Learning to balance wheat G × E × M interactions in response to a changing climate—The case for ultra‐early planting systems

Abstract

AbstractReported global reductions in cereal grain yields due to increased global average temperature combined with increasing global populations peaking near 2050 create an immediate need to increase cereal grain yield potential and reduce the yield gap between realized on‐farm grain yield and potential yield. The development of an ultra‐early planting system for spring wheat (Triticum aestivum L.) on the northern Great Plains can increase the resiliency of current growing systems to a changing climate. This was achieved through the development of a unique set of practices designed to successfully shift current wheat production systems to ultra‐early growing systems.
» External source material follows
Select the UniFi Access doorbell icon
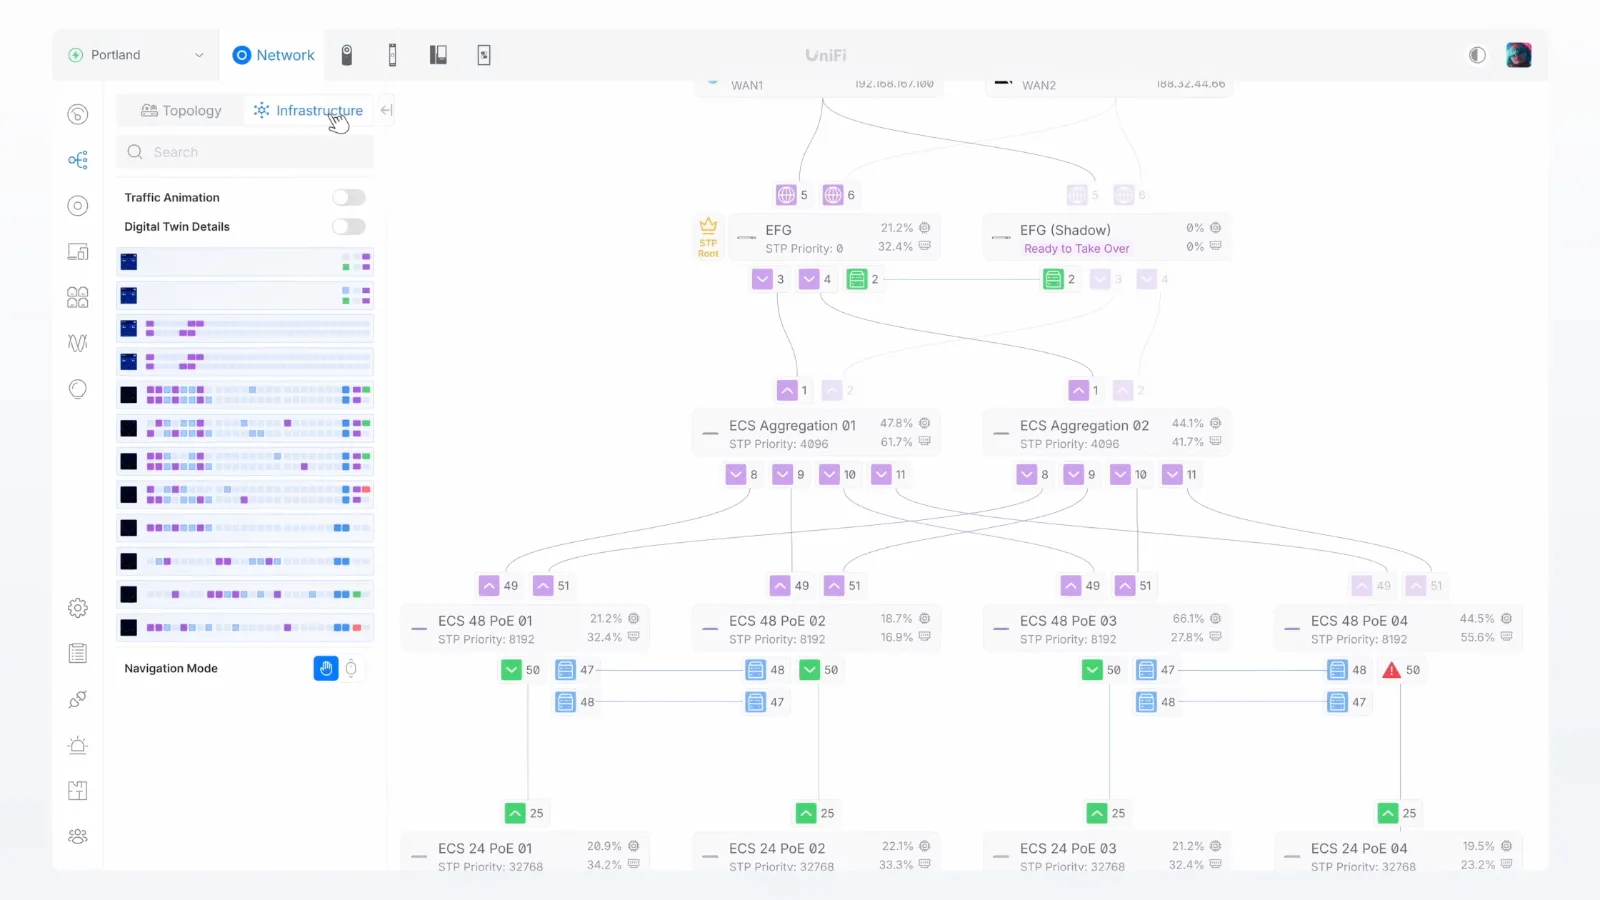1600x900 pixels. [392, 55]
Ultra‐early‐planted wheat‐growing systems on the northern Great Plains will provide immediate benefits to the adopting producer in the form of increased grain yield and increased grain yield stability relative to current practices. As global average temperatures warm, and atmospheric CO2 concentrations increase, the northern Great Plains region is in a unique position to potentially realize grain yield increases rather than temperature‐driven grain yield decreases. Shifting planting earlier and taking advantage of increased growing degree day accumulation and water use efficiencies while avoiding higher temperatures during sensitive physiological periods are tactics implemented in ultra‐early growing systems that will increase in importance and relevance in the next three decades as average daily temperatures increase.